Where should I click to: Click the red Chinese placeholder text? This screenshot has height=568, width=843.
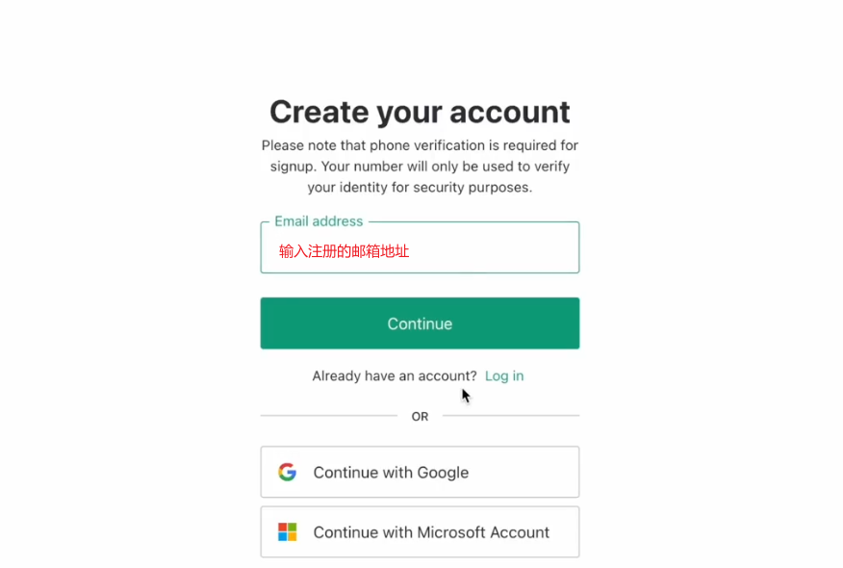344,251
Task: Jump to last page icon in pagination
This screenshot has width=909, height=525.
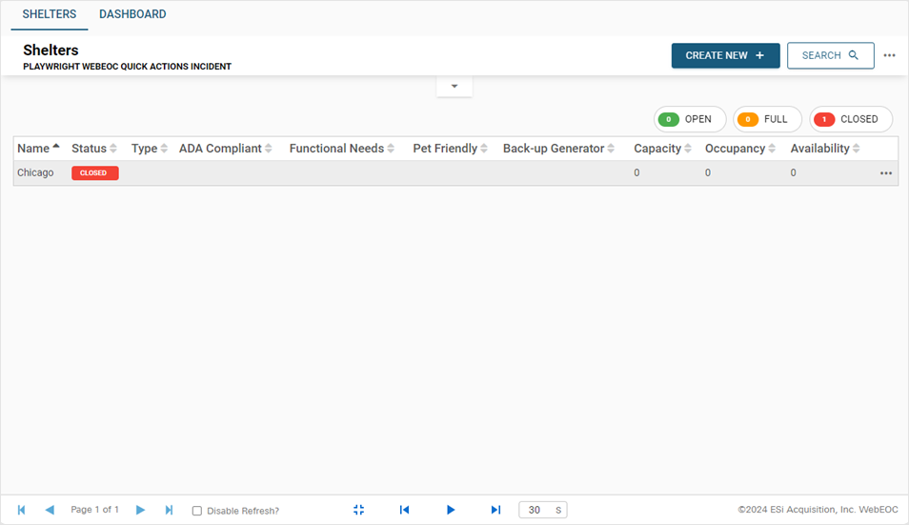Action: [x=169, y=511]
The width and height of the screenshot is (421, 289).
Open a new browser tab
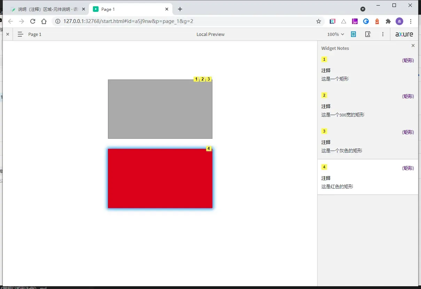(x=180, y=9)
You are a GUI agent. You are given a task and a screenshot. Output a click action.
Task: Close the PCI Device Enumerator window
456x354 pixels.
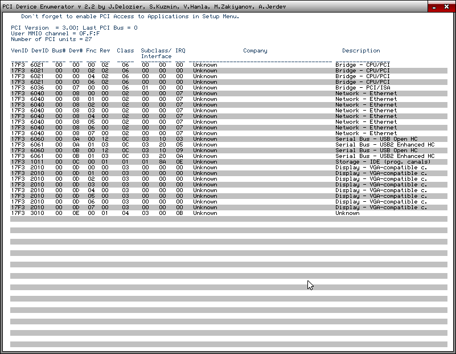coord(447,7)
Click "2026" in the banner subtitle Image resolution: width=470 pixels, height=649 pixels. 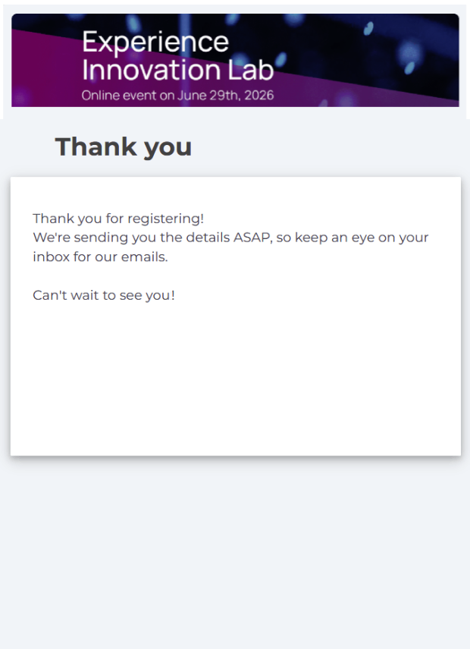coord(259,96)
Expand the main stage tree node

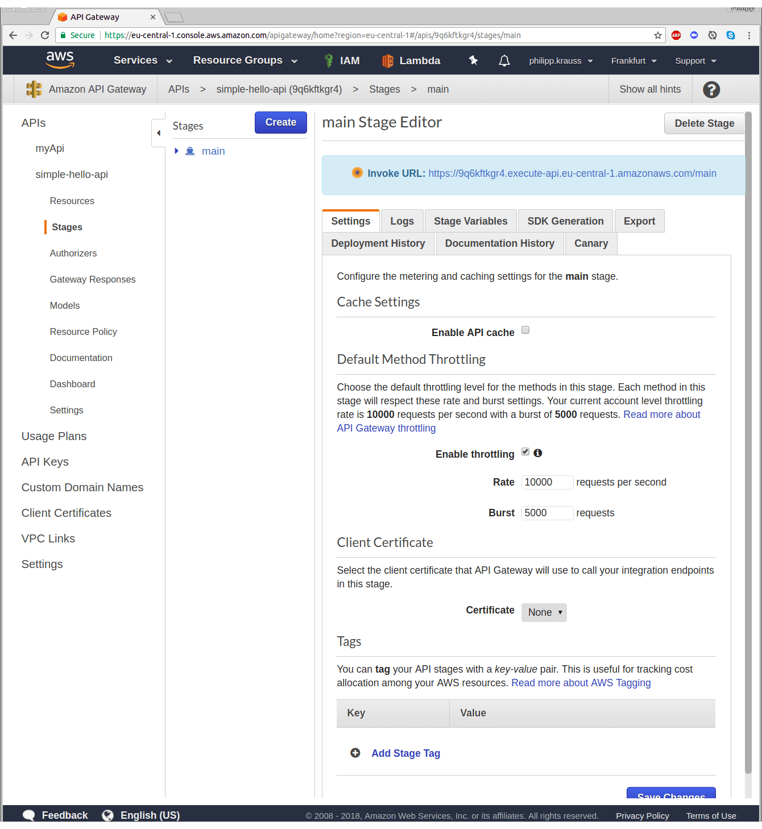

________

Exercise: Each line from the top of the material through the line containing "The width and" should be reproduced exactly; please drop any images.

Result below:
Where should I click to: Click the red Chinese placeholder text? This screenshot has height=568, width=843.
344,251
Task: Jump to last page icon in pagination
This screenshot has width=909, height=525.
Action: [x=169, y=511]
The width and height of the screenshot is (421, 289).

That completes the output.